PROVIDED PASSAGE |

— START —

You can read the pair’s jarringly presented write-up here. Be warned that it includes twitchy graphics and blaring chiptune music. Or if you prefer a more readable version, you can peruse this text-only version on Pastebin.

For more on Microsoft technology accidents, watch:

“You can see how this is very bad!!” wrote Slipstream, author of the post. “A backdoor, which MS put in to secure boot because they decided to not let the user turn it off in certain devices, allows for secure boot to be disabled everywhere!”

The hacker continued on a policy soapbox, haranguing the Federal Bureau of Investigation for advocating that tech companies grant law enforcement “backdoor” access to their products. The so-called encryption debate that Slipstream alludes to was on full display earlier this year when the FBI duked it out with Apple (AAPL) in a fight to gain access to a deceased terrorist’s iPhone.

“This is a perfect real world example about why your idea of backdooring cryptosystems with a ‘secure golden key’ is very bad!” he said. (The hackers’ finding, for what its worth, has less to do with encryption than it has to do with “backdoors” generally.)

According to Slipstream, the researchers reported the vulnerability to Microsoft in March. The company, after apparently dismissing their work initially, paid them a bug bounty reward and issued a patch (MS16-094) a few months later.

— END —

DATASET CONTENT |
— START —

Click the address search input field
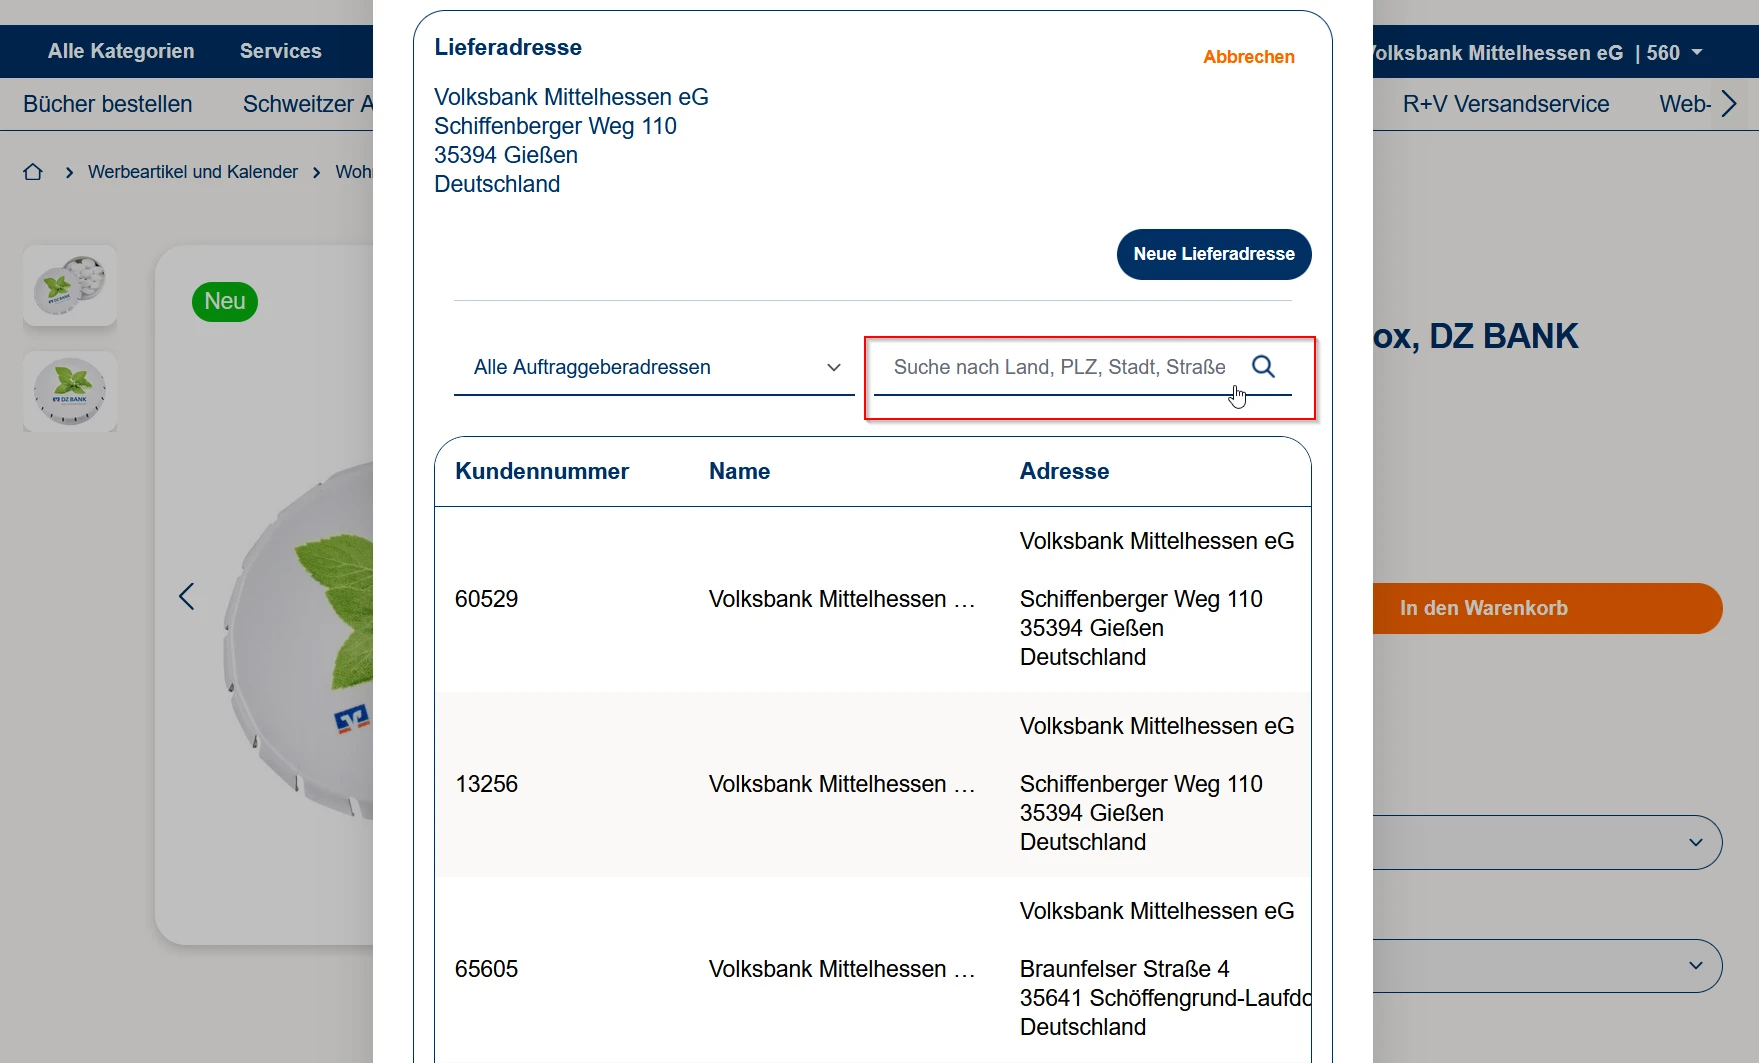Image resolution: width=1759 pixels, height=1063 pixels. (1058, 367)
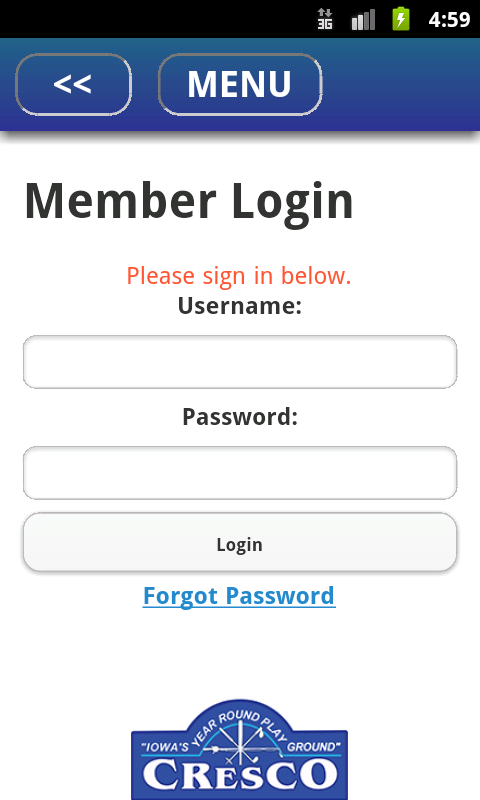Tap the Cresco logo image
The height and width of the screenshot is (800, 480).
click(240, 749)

— END —
— START —

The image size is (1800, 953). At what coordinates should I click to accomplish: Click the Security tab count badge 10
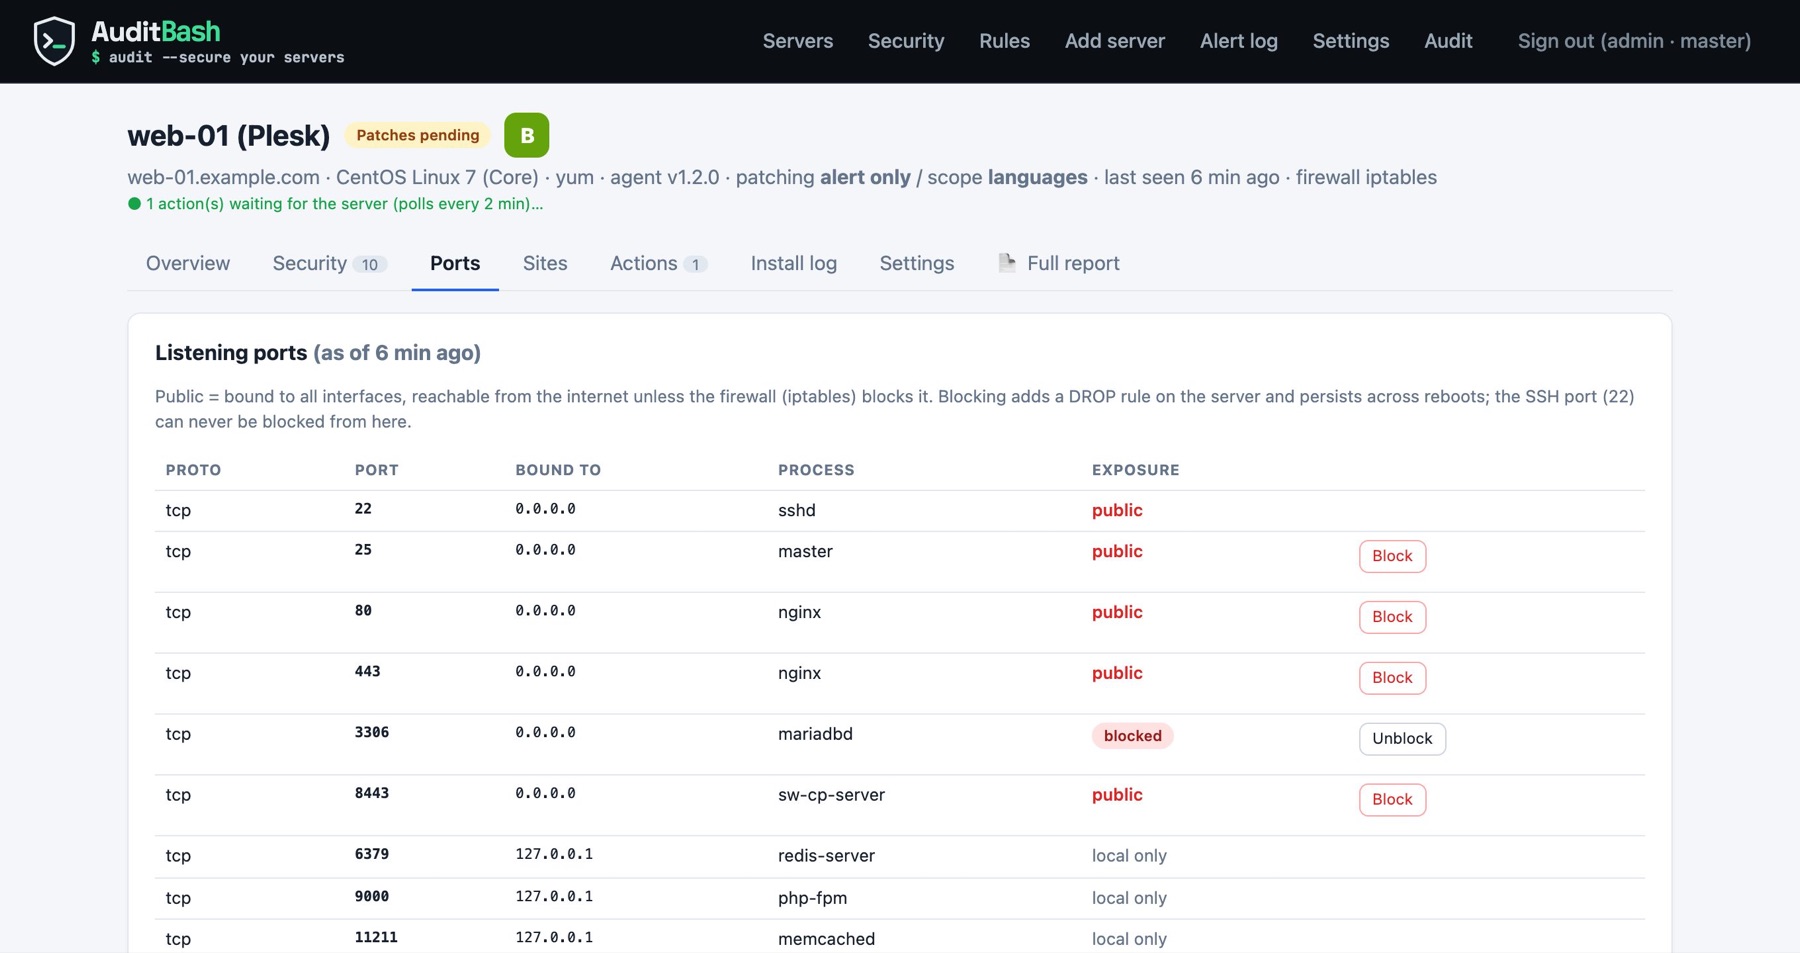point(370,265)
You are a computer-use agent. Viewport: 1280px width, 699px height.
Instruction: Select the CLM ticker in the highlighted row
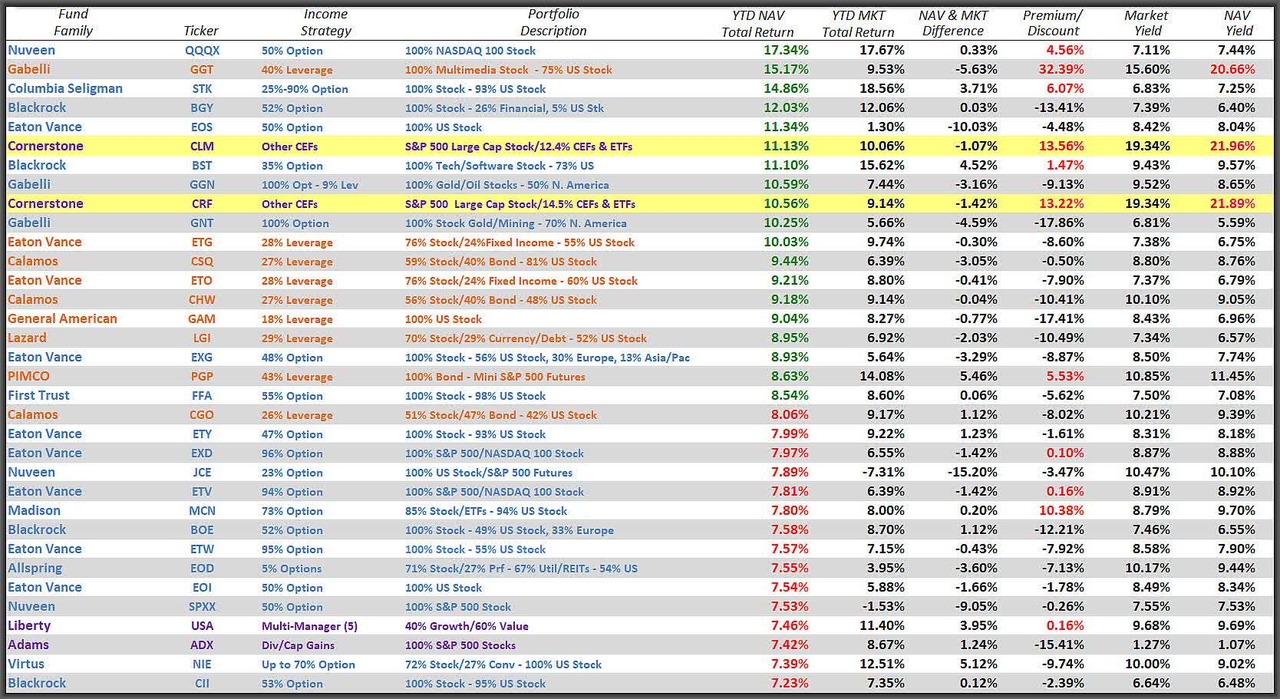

— END —
— START —

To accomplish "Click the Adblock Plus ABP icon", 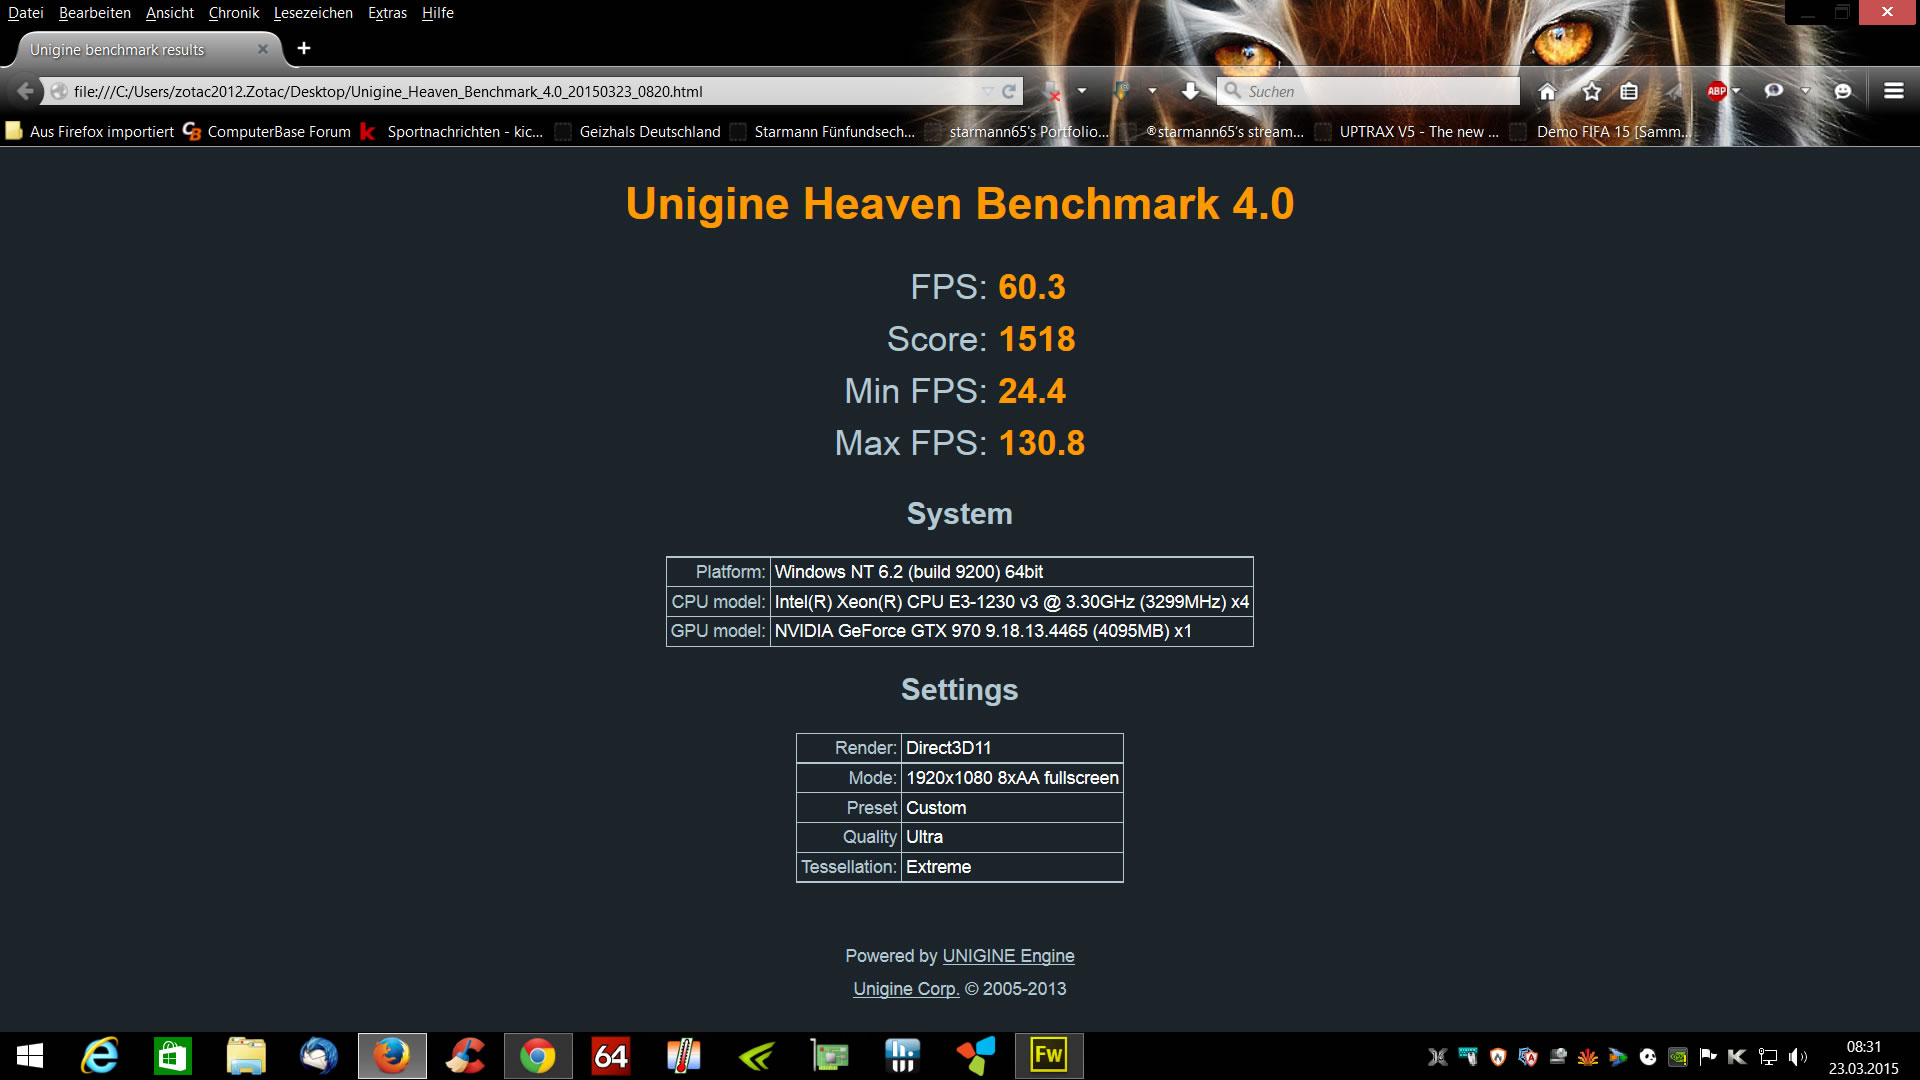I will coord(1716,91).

— END —

Change "haranguing" to "scolding" in the part of the Secure Boot article that opens with the words containing "For more on" and closes with "deceased terrorist’s iPhone.", and give that part again.

For more on Microsoft technology accidents, watch:

“You can see how this is very bad!!” wrote Slipstream, author of the post. “A backdoor, which MS put in to secure boot because they decided to not let the user turn it off in certain devices, allows for secure boot to be disabled everywhere!”

The hacker continued on a policy soapbox, scolding the Federal Bureau of Investigation for advocating that tech companies grant law enforcement “backdoor” access to their products. The so-called encryption debate that Slipstream alludes to was on full display earlier this year when the FBI duked it out with Apple (AAPL) in a fight to gain access to a deceased terrorist’s iPhone.